Apalagi anak buah kepercayaan Blancak Nyilu pupus ditangan Joko. Blancak Nyilu pasti akan menganggap bahwa Joko bukanlah orang sembarangan dan harus mesti berhati-hati dengan pengawal Bah Tei itu. Sampai juga mereka bertiga dipondok Ki Baroto. Pondok kecil sederhana yang terbuat rapi dari kayu jati, kokoh, kuat, dan terkesan berbau Jawa. Ki Baroto hanya tinggal sendirian dipondoknya. Istri tak ada, anak juga tak punya.
“Ayo mari kita masuk.”
“Terima kasih Ki,”
Mereka bertigapun segera masuk diruangan beranda yang asri dan sejuk. Ki Baroto segera masuk ruangan dalam. Bah Tei dan Joko Kelono masih duduk-duduk dan melepas penat diberanda yang diterpa angin sepoi-sepoi. Burung-burung berkicau merdu menambah suasana hangat dan nyaman.
“Rumah indah Joko.”
“Iya, tinggal sendirian dikaki bukit, Ki Baroto masih bisa menata rumahnya dengan rapi.”
“Dimana istrinya?” tanya Bah Tei
“Ehm, tak tahu,”
“Anaknya?” tanya Bah Tei lagi.
“Juga tak tahu, atau mungkin sedang berada di ladang atau mungkin sibuk mencari kayu bakar.”

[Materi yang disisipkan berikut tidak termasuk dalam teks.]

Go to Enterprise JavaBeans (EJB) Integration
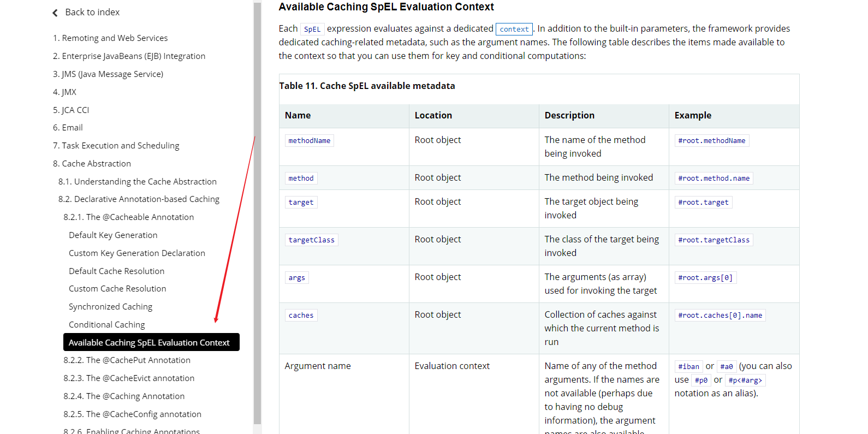Screen dimensions: 868x434 (x=129, y=56)
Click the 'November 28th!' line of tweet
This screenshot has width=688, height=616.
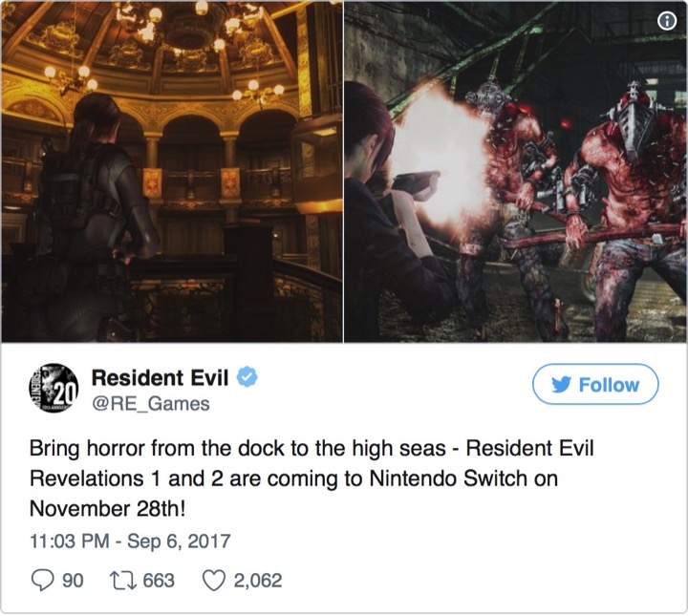point(107,509)
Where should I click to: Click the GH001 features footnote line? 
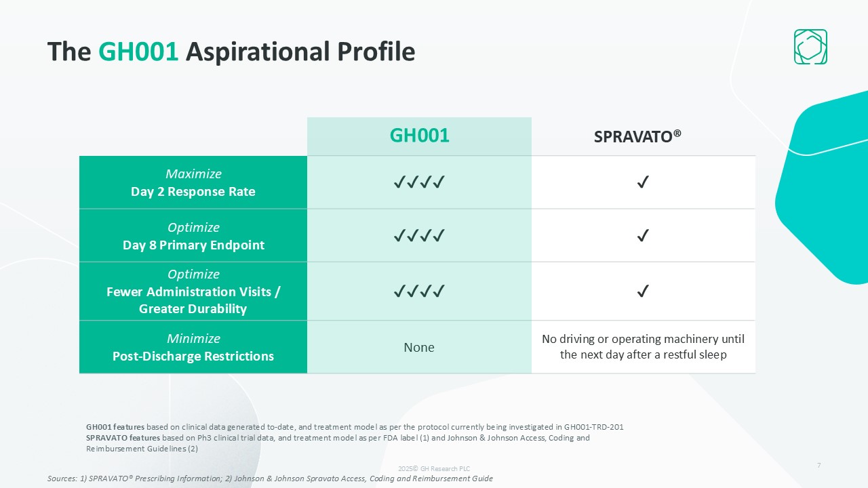click(354, 427)
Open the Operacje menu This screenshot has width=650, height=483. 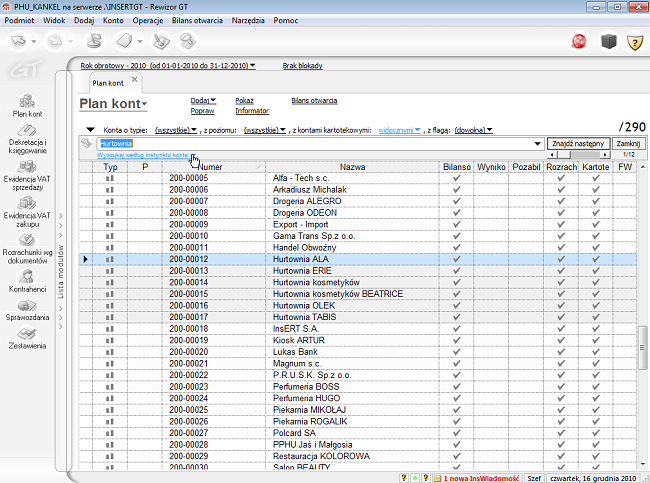point(148,19)
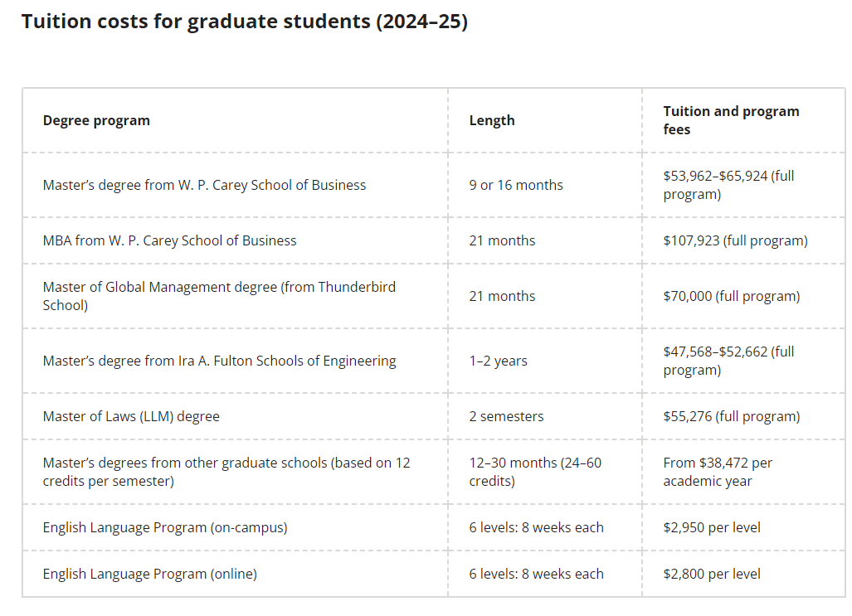
Task: Click the 2 semesters length cell
Action: click(506, 416)
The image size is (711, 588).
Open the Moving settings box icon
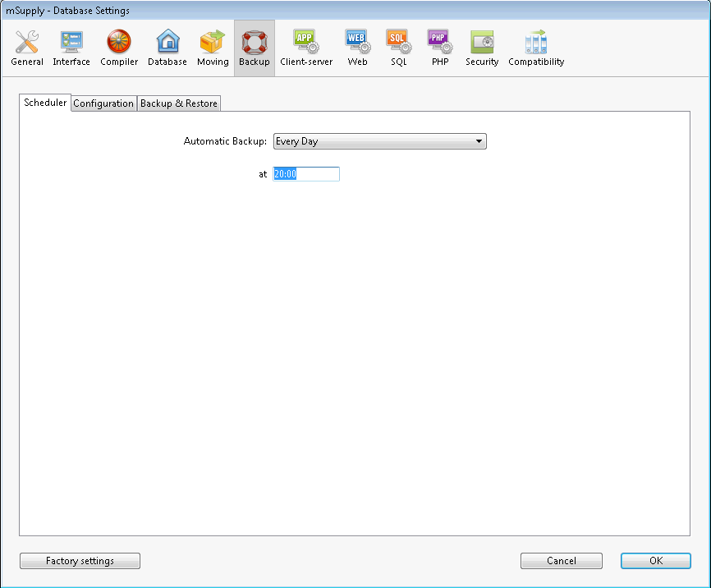tap(213, 43)
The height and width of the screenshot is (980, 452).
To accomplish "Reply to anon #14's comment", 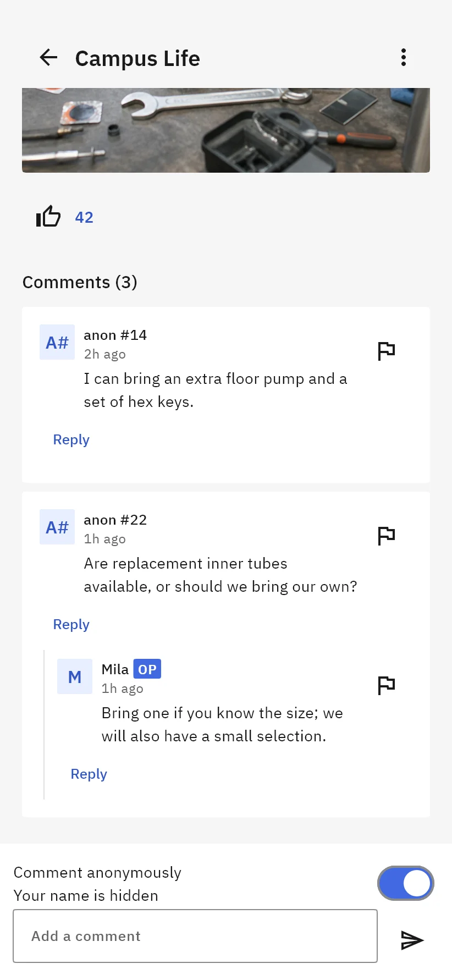I will (x=71, y=439).
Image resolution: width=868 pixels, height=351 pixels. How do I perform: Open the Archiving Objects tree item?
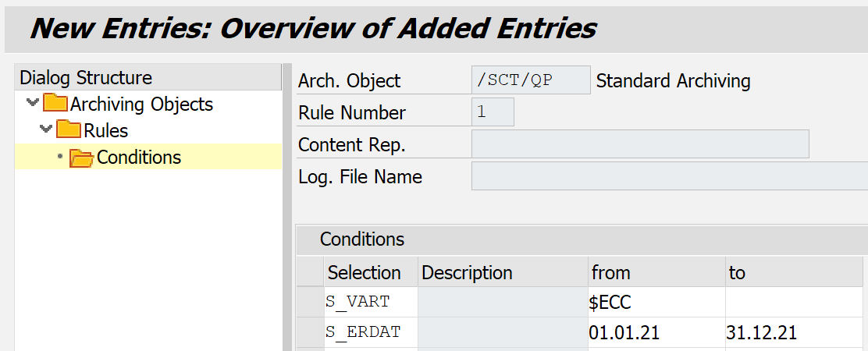tap(141, 104)
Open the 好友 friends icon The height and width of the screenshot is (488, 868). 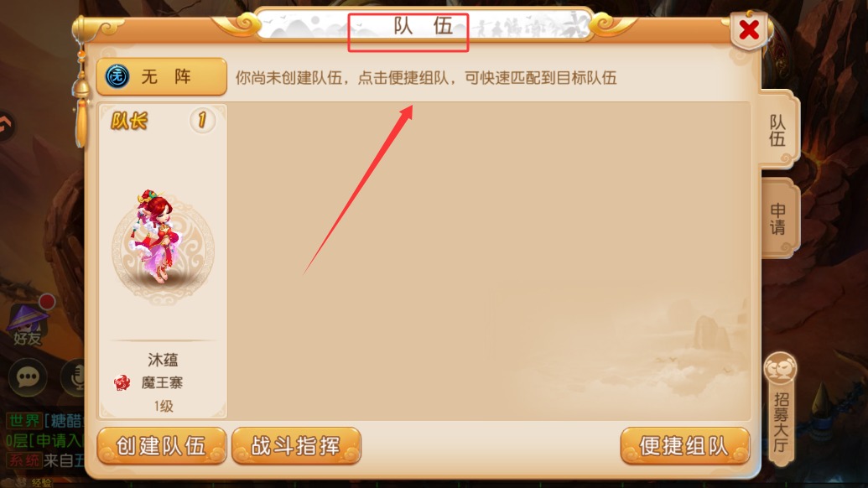[28, 324]

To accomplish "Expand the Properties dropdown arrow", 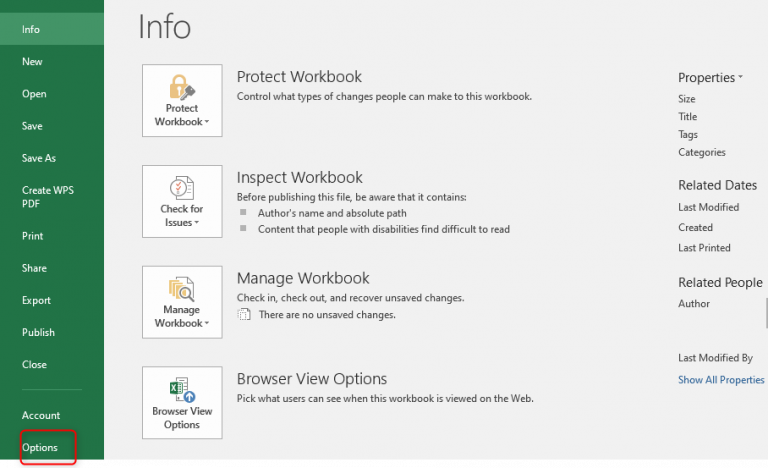I will click(740, 77).
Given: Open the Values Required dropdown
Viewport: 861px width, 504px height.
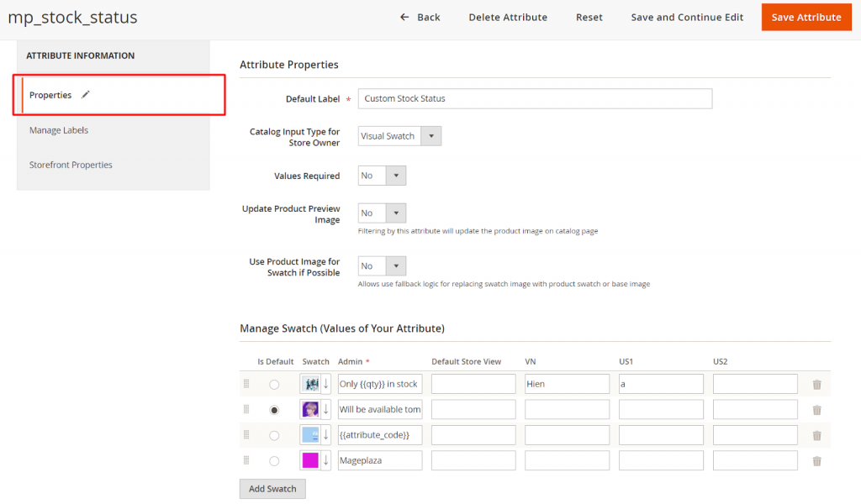Looking at the screenshot, I should click(x=394, y=175).
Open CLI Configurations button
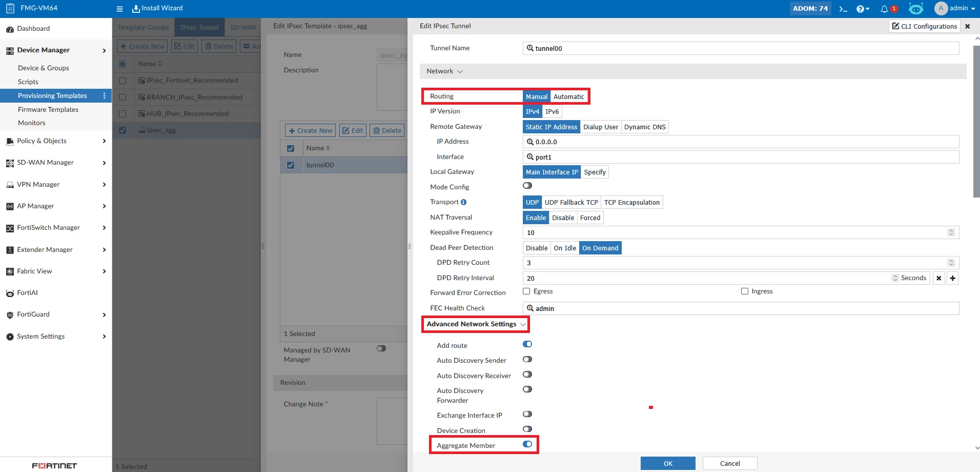Viewport: 980px width, 472px height. (x=924, y=26)
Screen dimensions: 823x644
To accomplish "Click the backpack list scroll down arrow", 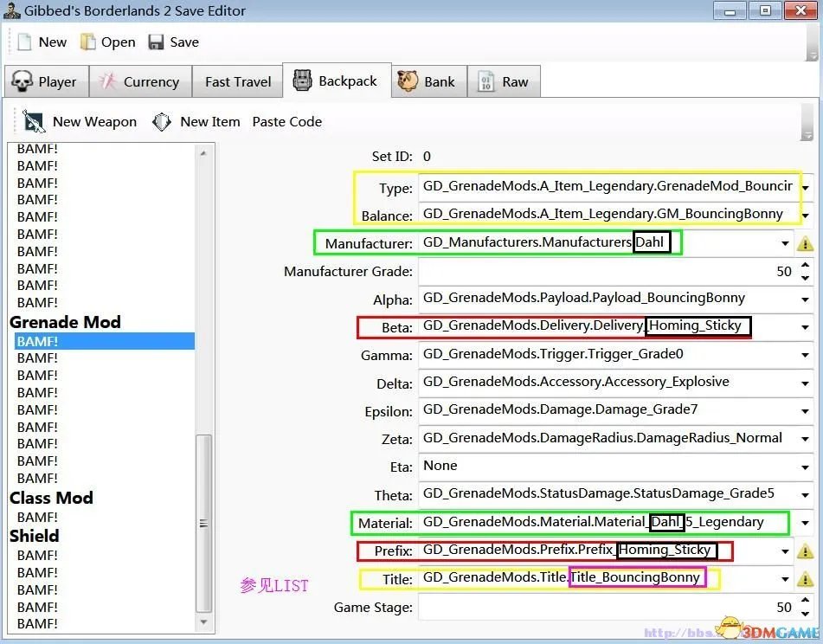I will coord(204,621).
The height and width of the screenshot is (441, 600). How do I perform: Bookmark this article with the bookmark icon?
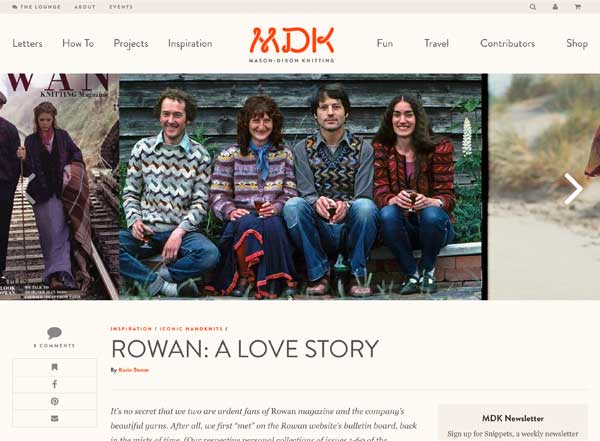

“Ya bisa juga, tapi kelihatannya Ki Baroto hidup sendirian Joko. Kalaupun ada pasti sudah ikut menyambut kita.”
“Iya, hebat ya Bah Tei, hidup sendirian dikaki bukit ditengah hutan rimba begini.”
“Sudah terbiasa jadinya tak ada sesuatu yang memberatkan. Apapun kalau sudah terbiasa ya tak ada masalah, semua pasti akan berjalan seperti biasa.”
“Kau juga sudah terbiasa hidup sendiri Bah Tei?” tanya Joko sedikit terpaksa.
“Aku tak hidup sendiri, masih ada kau, dan Ki Baroto, bukankah begitu?” jawab Bah Tei sekenanya sambil melirik ke arah Joko yang mulai bingung dan salah tingkah.
“Syukurlah jika kau juga telah terbiasa melupakan Babah, Mbok Yem, dan juga perusahaan batikmu yang sudah mendunia itu Bah Tei.” Alasan Joko untuk menutupi perasaannya yang mulai kacau. Padahal dalam hati ia tak rela Bah Tei bersanding dengan lelaki yang lain apalagi Blancak Nyilu. Ia tak berani menyampaikan perasaan itu langsung kepada Bah Tei karena ikatan antara majikan dan pelayan masih sangatlah kuat meski mereka berdua mencoba untuk menghapus sekat itu.
Untung kekacauan perasaan Joko tak sampai lama karena Ki Baroto membuyarkan mereka berdua yang lagi tak biasa, tak biasa oleh perasaan anak manusia yang lagi mengenal suka antara dua jenis yang berbeda. Ki Baroto keluar dari ruangan dalam dengan membawa nampan yang berisi kendi air dan setandan pisang.
“Ki Baroto tak punya apa-apa, hanya ini yang bisa kami sajikan sebagai makan dipagi yang cerah ini. Ayo, mari makan!”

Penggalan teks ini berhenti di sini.